* TRECHO DO DOCUMENTO:

Sem muito alarde, o Departamento Nacional de Registro Empresarial e Integração (DREI) editou normativo que promoveu alterações importantes nos procedimentos de registro de sociedades limitadas, incluindo aquelas utilizadas no planejamento patrimonial e sucessório.
A Instrução Normativa DREI nº 112 foi publicada em 20 de janeiro de 2022 e tratou de regularizar, no que tange ao Registro Público de Empresas Mercantis, as alterações promovidas pela Lei Complementar nº 182/2021, Lei nº 14.195/2021, Lei nº 13.818/2019 e Lei nº 14.195/2021.
Das alterações regulamentadas, vale destacar a possibilidade da utilização do CNPJ como nome empresarial, levando-se em conta apenas o número raiz composto pelos 8 primeiros dígitos do CNPJ, seguidos da expressão abreviada “LTDA”.
Diante desta nova possibilidade, os sócios deverão indicar expressamente no ato de constituição ou alteração que desejam utilizar o número do CNPJ como nome empresarial, sendo que tal opção só valerá após o deferimento do registro.
Não se sabe ao certo a razão para essa permissão de uso do CNPJ como razão social, haja vista que antes, a denominação social ou razão social devia ser formulada a partir de uma palavra qualquer atribuída pelos sócios (conhecida como nome fantasia), restando a opção de usar ou não expressões que designassem o objeto social, sobretudo com objetivo de dar mais identidade/personalidade à pessoa jurídica.
Talvez a nova opção tenha o condão de trazer mais agilidade na constituição de sociedades com finalidades não operacionais, tais como Holdings Patrimoniais. No entanto, entendo que as empresas comerciais ou de serviços, que buscam destacar seus nomes ou marcas no mercado, não adotarão o CNPJ como denominação social de suas sociedades.
No que tange ao objeto social, agora também é possível indicar as atividades que serão desenvolvidas pela sociedade limitada com a descrição dos códigos integrantes da estrutura da Classificação Nacional de Atividades Econômicas – CNAE, sendo vedada a descrição do objeto social que utilize, de forma exclusiva, códigos de atividades genéricos cujas redações contenham a expressão “não especificados anteriormente”, salvo se descrito em conjunto com outros CNAES que permitam a identificação das atividades propostas.
O objeto social sempre foi um ponto interessante das sociedades, pois muitos contratos sociais utilizam Cláusulas ou Artigos extensos para descrever as atividades do objeto social, sendo que, ao final, a sociedade é registrada com apenas um CNAE principal e um outro CNAE secundário, os quais muitas vezes não refletem as atividades descritas no ato societário.
Com a possibilidade do uso apenas dos códigos de atividades, as sociedades poderão minimizar eventuais equívocos na constituição, sobretudo no que tange aos possíveis enquadramentos para fins tributários, dado que o CNAE é a fonte primária para se determinar diversas alíquotas de impostos e regimes tributários.

* DADOS FORNECIDOS:
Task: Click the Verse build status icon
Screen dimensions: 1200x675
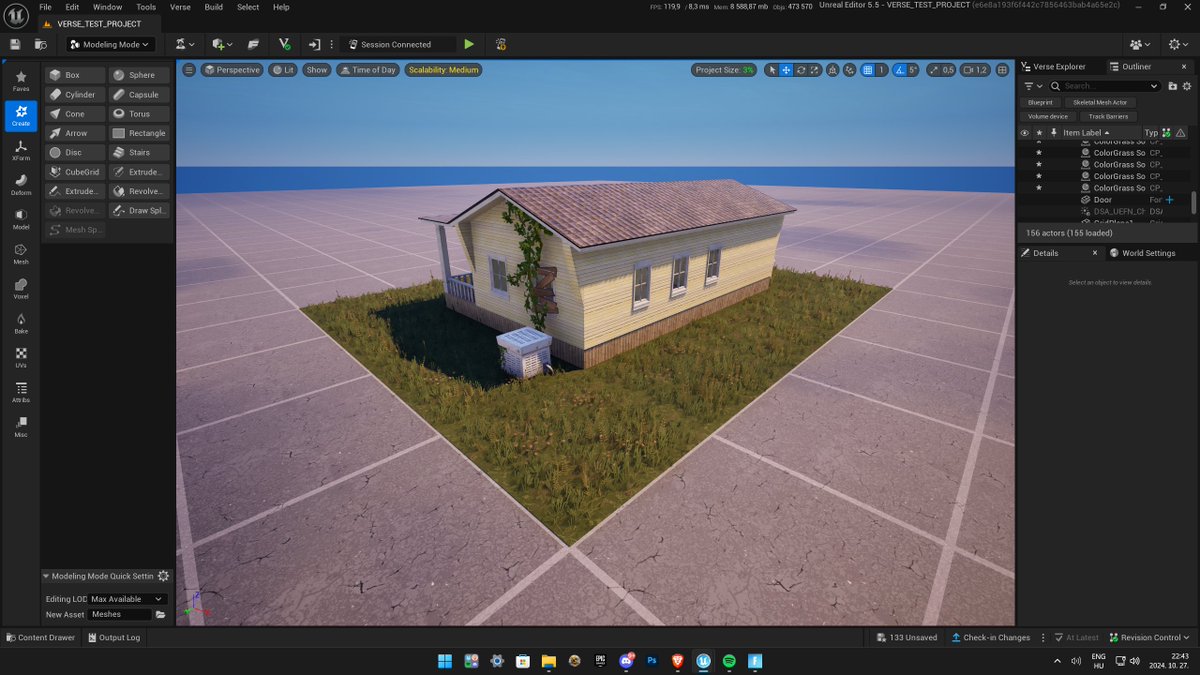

* SUA TAREFA:
Liste, sem repetições, todas as leis cujas alterações a Instrução Normativa DREI nº 112 regularizou, segundo o trecho do documento sobre essa norma.

* RESPOSTA AO EXERCÍCIO:
Lei Complementar nº 182/2021
Lei nº 14.195/2021
Lei nº 13.818/2019